The communist, who is the chairman of the GUE/NGL group, is running for president of the parliament in the 16 January vote.
But in an informal agreement drawn up two years ago between the socialist PES and the conservative EPP groups, EPP candidate Hans-Gert Poettering is widely expected to be rubber-stamped as the next president.
“This is a candidacy of principle,” Wurtz told this website. “We have always been opposed to this system of backroom deals.”
Like his fellow MEPs Monica Frassoni and Jens-Peter Bonde, Wurtz is running in order to register protest against the power-share agreements between the PES and EPP, which also extend to the distribution of committee chairs.
“We regret that in the name of an artificial consensus, we are not leaving room for the confrontation between different options.”
Wurtz argues that far from being merely a mundane or administrative procedure, the election of the parliament president should be “the opportunity to express a vision of the EU that is different from the dominant vision”.

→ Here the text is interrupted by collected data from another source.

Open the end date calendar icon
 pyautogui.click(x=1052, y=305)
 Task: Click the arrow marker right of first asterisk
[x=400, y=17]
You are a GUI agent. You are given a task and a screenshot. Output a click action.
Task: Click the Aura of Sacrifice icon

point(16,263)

The Frenchman’s own political stance ranges from demands for more social solidarity to increased environmental awareness, as well as a critique of what he calls the “fortress Europe” approach.

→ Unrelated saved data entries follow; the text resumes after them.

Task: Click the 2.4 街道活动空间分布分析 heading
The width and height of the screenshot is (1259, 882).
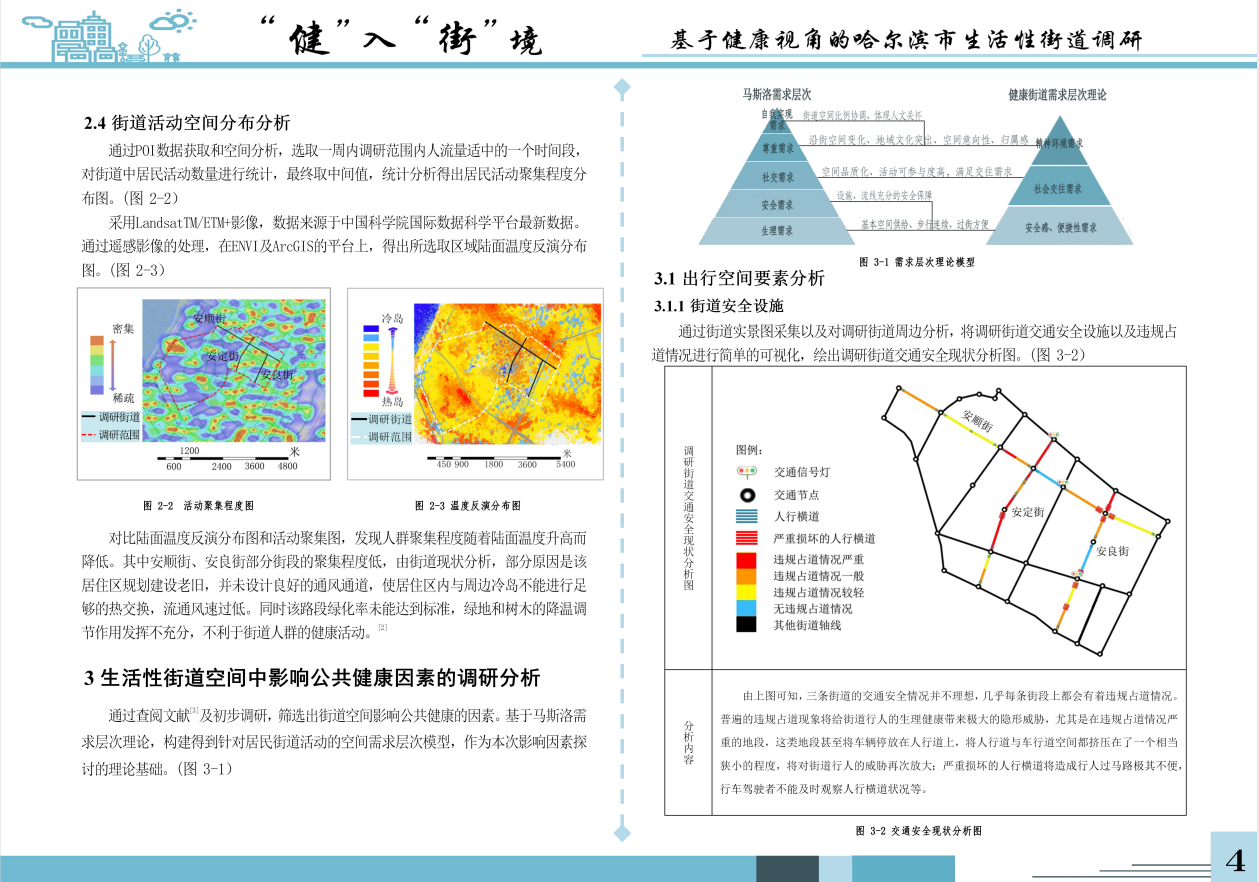Action: [187, 123]
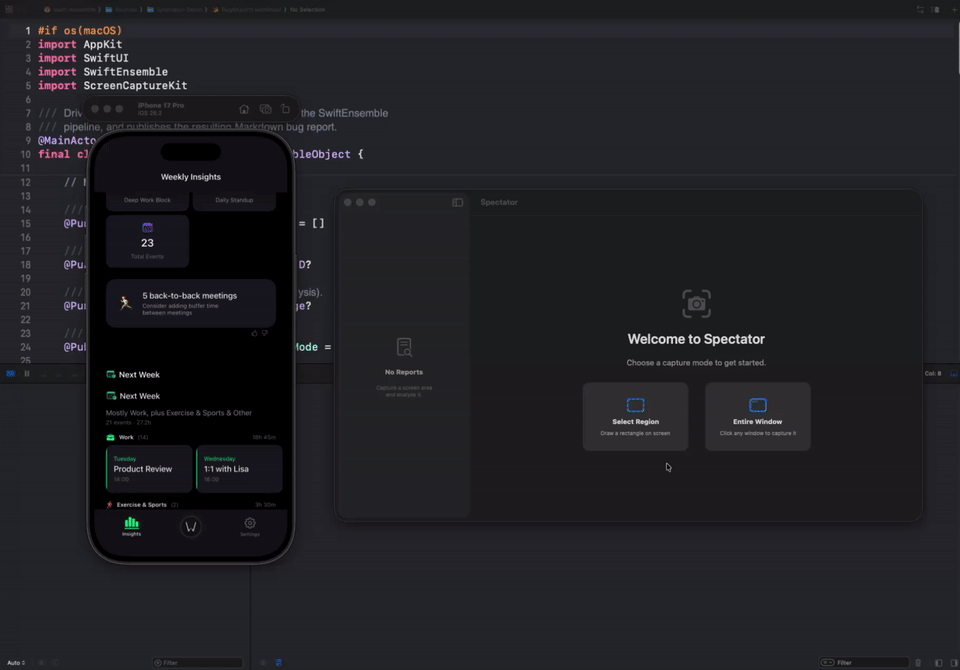The width and height of the screenshot is (960, 670).
Task: Click the Home icon in the simulator toolbar
Action: coord(244,110)
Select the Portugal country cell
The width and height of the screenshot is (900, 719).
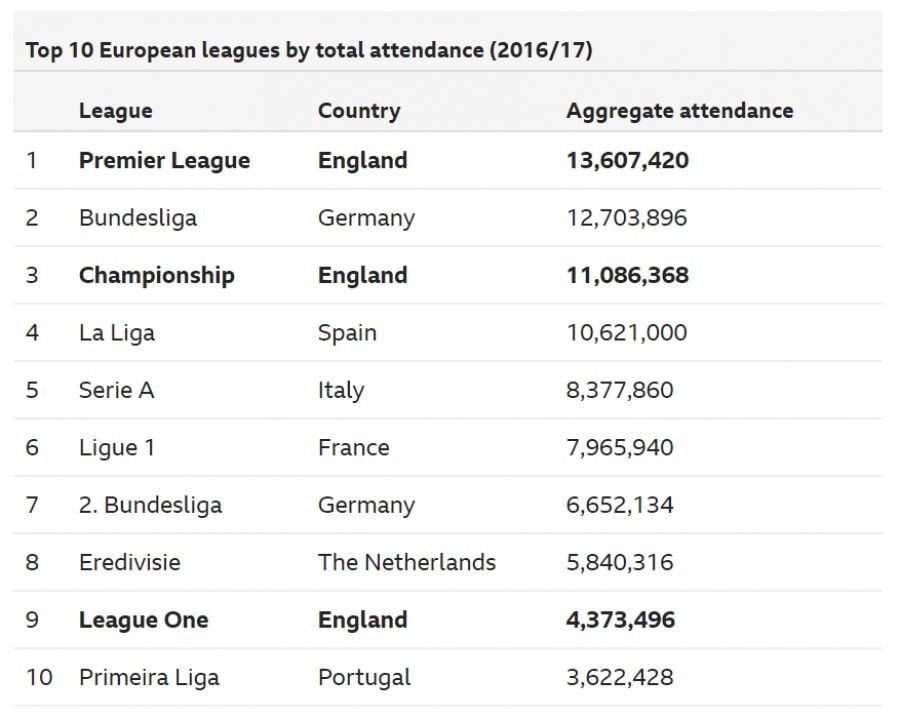tap(364, 677)
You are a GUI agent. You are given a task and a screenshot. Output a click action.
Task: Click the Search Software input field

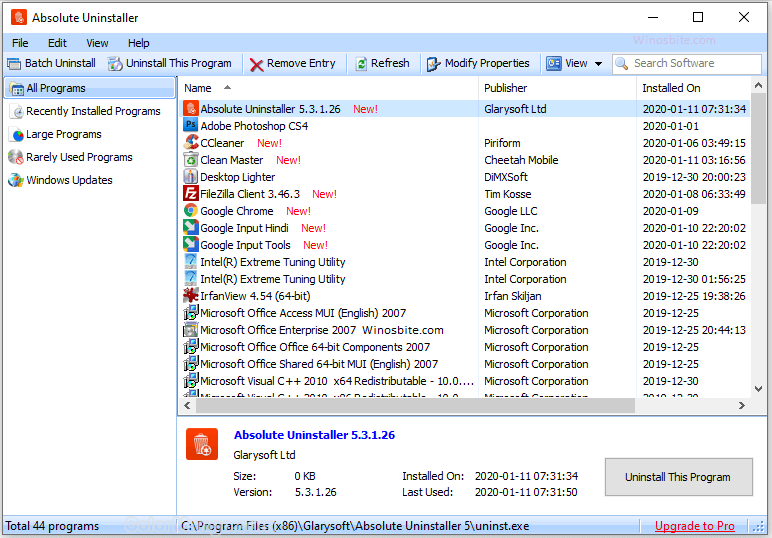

Wurtz also says he wants to see the EU use the weight of its 27 member states to ensure the emergence of fairer rules in world affairs.
“It should be for the citizens – through the MEPs they have elected – to have a voice on the choice of parliament’s next president.”
“We are campaigning for a new system,” the Frenchman adds.
“In votes for the parliament president, the one time there has not been a backroom deal is when the PES and EPP could not agree on a candidate,” he comments wryly.
Wurtz says now is the time for change, as the EU prepares to square up to a number of challenges from the constitution to the EU's direction for the next few years.
“At a time when a great debate is about to start on the future of the EU, the parliament and MEPs must ask for a change of direction in the EU.”
“We cannot make an abstraction of this election,” he concludes.